= Duarte Unified School District =

School district in California, United States

The Duarte Unified School District is a school district located in Duarte, California. The district serves students from Duarte, Bradbury and the unincorporated southern portions of Duarte and Monrovia. The district is relatively small, containing only 1 elementary (K-6) school, 3 K-8 schools, 1 comprehensive high school and 1 continuation high school. The population of students served in the district is socio-economically diverse, and culturally rich.

==Governance==

===Superintendent's Office===
The current superintendent for the Duarte Unified School District is Ms. Nadia Hillman who became superintendent in July 2024. She replaced Dr. Gordon Amerson who took a superintendent job in Riverside County.

===Board of education===
The current members of the Board of Education are:

- Reyna Diaz
- Cecilia Carroll
- Tom Reyes
- Dr. James Finlay
- Kenneth Bell

The Board of Education members are elected at-large and to a four-year term.
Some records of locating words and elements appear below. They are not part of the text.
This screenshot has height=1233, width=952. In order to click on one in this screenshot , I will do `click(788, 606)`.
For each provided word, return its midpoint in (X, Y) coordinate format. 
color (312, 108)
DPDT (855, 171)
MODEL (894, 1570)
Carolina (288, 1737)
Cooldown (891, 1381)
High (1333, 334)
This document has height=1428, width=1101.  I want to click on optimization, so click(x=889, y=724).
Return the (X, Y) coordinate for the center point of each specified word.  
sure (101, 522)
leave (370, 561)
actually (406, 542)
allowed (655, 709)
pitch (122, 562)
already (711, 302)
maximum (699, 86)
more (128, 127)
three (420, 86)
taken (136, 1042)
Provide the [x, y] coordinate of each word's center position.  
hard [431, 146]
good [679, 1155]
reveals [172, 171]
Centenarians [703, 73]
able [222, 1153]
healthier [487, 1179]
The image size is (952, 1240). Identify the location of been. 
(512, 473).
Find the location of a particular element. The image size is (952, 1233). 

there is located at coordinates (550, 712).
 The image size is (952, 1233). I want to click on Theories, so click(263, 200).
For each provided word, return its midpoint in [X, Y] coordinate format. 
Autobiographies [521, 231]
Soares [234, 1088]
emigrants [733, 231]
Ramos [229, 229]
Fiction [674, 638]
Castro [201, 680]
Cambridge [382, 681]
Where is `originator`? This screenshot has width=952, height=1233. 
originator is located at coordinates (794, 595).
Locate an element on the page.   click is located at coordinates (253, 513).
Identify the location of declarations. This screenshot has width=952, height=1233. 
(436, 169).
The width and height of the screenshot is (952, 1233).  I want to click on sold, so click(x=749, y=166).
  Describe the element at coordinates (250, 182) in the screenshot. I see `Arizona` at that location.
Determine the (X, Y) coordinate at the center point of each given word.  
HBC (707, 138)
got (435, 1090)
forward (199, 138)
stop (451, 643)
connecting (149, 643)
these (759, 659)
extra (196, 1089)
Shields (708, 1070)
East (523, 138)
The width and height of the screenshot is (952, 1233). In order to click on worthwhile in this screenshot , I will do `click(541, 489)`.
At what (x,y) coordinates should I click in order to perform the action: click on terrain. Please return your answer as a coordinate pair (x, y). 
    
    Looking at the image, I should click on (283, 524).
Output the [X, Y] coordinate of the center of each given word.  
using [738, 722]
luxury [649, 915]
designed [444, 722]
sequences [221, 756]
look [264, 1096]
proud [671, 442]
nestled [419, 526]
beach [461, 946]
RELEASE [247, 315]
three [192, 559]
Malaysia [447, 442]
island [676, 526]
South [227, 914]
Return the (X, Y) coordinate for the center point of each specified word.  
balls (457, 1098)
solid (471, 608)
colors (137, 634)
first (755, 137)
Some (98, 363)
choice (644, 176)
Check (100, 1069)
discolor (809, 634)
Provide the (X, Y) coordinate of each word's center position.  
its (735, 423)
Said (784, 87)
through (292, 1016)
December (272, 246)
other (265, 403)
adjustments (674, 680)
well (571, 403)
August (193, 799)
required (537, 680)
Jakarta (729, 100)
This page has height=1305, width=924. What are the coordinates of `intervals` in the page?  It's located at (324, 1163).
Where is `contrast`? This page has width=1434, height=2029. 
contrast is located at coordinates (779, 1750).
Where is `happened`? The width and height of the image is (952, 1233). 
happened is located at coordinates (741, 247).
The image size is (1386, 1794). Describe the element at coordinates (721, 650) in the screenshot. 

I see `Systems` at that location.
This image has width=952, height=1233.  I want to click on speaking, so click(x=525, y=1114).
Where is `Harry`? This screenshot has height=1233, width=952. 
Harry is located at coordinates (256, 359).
The elections are held on a first Tuesday after the first Monday in November of even-numbered years along with the Los Angeles County, California state and federal general elections starting with the 2018 election.

==Schools==

===Elementary and Middle (TK-8)===
- Beardslee Dual Immersion Academy
- Maxwell International Baccalaureate Academy
- Royal Oaks STEAM Academy
- Valley View Academy of Technology and Creative Learning (K-6)

===High (9-12)===
- Duarte High School
- Mount Olive Innovation & Technology High School (Alternative Education)

===Head Start & State Preschool (4-year olds)===
- Andres Duarte Preschool
- Beardslee Elementary
- Maxwell Academy

===State Preschool (3-year olds)===
- Andres Duarte Preschool

===Alternative Education===
- Mt. Olive Continuation High School

==Former schools==
The district previously operated Northview Intermediate School and Andres Duarte Elementary School. In 2016, the school district administration began to consider closing schools.